IDENTITY SERIES: PART 2Read Now
In this second part of the Identity series, I would like to briefly (very briefly) discuss the concept of expectation in music as it relates to race and gender. The first time I ever truly contemplated this issue was in 2009, after a piece of mine won a competition at the Eastman School of Music in Rochester. There was an article about the event, and a blog post that linked to the article. Both contained snippets of comparisons that contained EXTREMELY loaded messages, the first of which you can see in a screenshot below.
I remember when I first read the line More Coltrane than Beethoven, I was at first utterly confused, then rather annoyed almost to the point of anger. The ensuing article proceeds to mention that I played gospel piano (which I did) without mentioning that I first played Chopin, Bach, Debussy, and other classical repertoire. Then the article proceeds by comparing my piece to Gershwin and Copland, even though if you listen to this piece, you will immediately hear that it bears no resemblance whatsoever to their music, neither to the music of Coltrane.
Part of this blog entry is also in response to a review that a South American colleague of mine received last year, in which the reviewer highlighted the Latin-American influence and sound of the reviewed work. The problem is, there is absolutely NO Latin-American influence of any sort in this piece, and that point is rather obvious upon listening.
I know that critics have an impossible task, especially when it comes to unknown Classical music The task: make this music cool and accessible (whatever this word means), while coming across as knowledgeable about the piece and the Classical music world. Some critics (including the one who reviewed my piece) also feel the need to stress that Classical music is not dead or dying. This type of approach, to me, seems to be an attempt to speak to everyone at the same time. What ends up happening, though, in trying to appease both the in-crowd and the external crowd is that the critic ends up lying to one and offending the other, as was the case in both of the aforementioned examples.

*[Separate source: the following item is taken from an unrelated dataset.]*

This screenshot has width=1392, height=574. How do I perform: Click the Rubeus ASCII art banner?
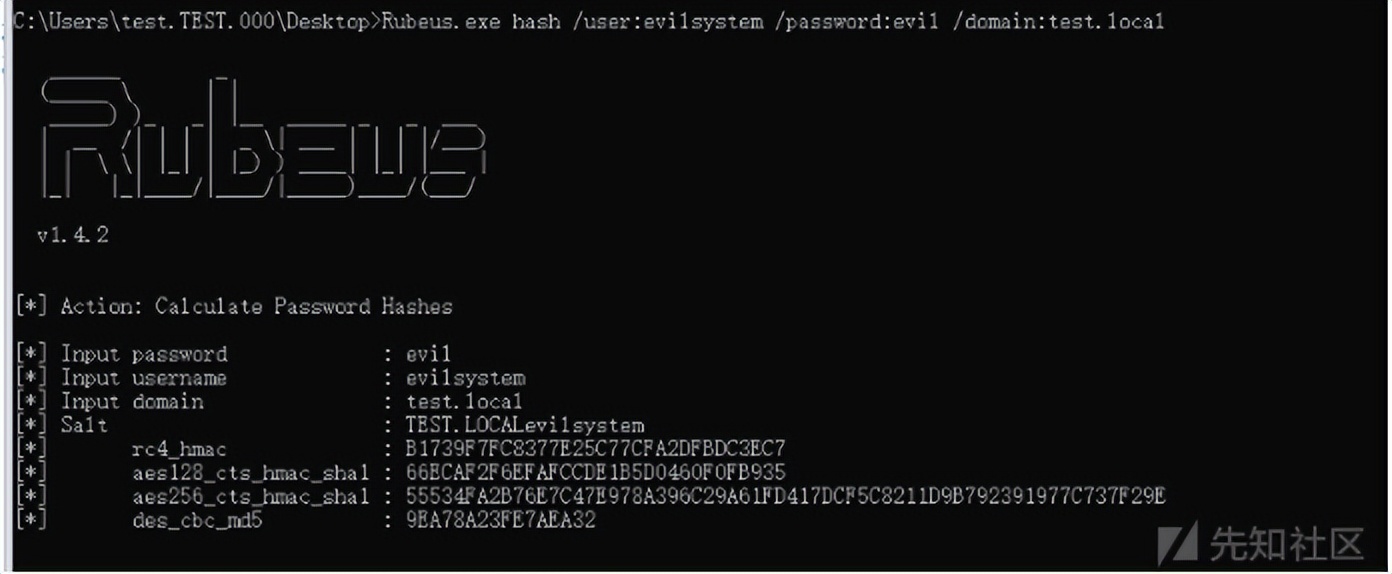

But I must ask: why? Why, as a Black or a South American or a Female or an African composer, must there be traces of "Blackness" or "the Latin sound" or "femininity" or "Africanism" in the music? When, for example, Ligeti composed his piano études, he used West African rhythmic theory ... but he is Hungarian. When a composer composes music, she is free to use whatever is available, so long as it is used with respect. With that said, I am a composer. My music does not remind of Coltrane or Gershwin in the same way that a female composer does not always compose music with a "feminine sound" (whatever that means). Composers have these options, yes. A Black composer has the freedom to compose music in the style or reminiscent of Coltrane. A Black composer also has the freedom to compose music in the style of Beethoven. This is, contrary to popular belief, okay and - dare I say - cool too.
Two years ago, I was asked by a good friend (around 75 years old) why my music doesn't sound Black. I asked this friend to define that sound. Can anyone?
1/29/2018 06:39:05 am
Even though they're not aware, critics help the marketing machine which seeks to separate, identify, pigeonhole much creativity. The aim is to compare with a most popular or recognized "genre" (another crap term)..The gist is to exclude..never include..those particularly individual voices who are seeking to only be included in the genre of "MUSIC". It is clear that unconsciously, a little training but not much desire to imbibe music is present often when writing about music is ones job. A sense of importance develops regarding help/hurt around a composers identity and furtherance of career. Never mind, continue drip, drip, drip to audiences. Your listening public will catch on and grow....
2/3/2018 03:00:22 pm
Well put, and I definitely agree. I do understand how the role of the critic came about and why this role was perhaps necessary at the time, but - like many institutions created in the past - the role of the critic has not really modernized and contextualized to today. I do enjoy reading "professional criticism" from the past (i.e. Lexicon of Musical Invective), but now that I have had my own critic experiences, I wonder how often the critics of the past also got it completely wrong ... What a situation!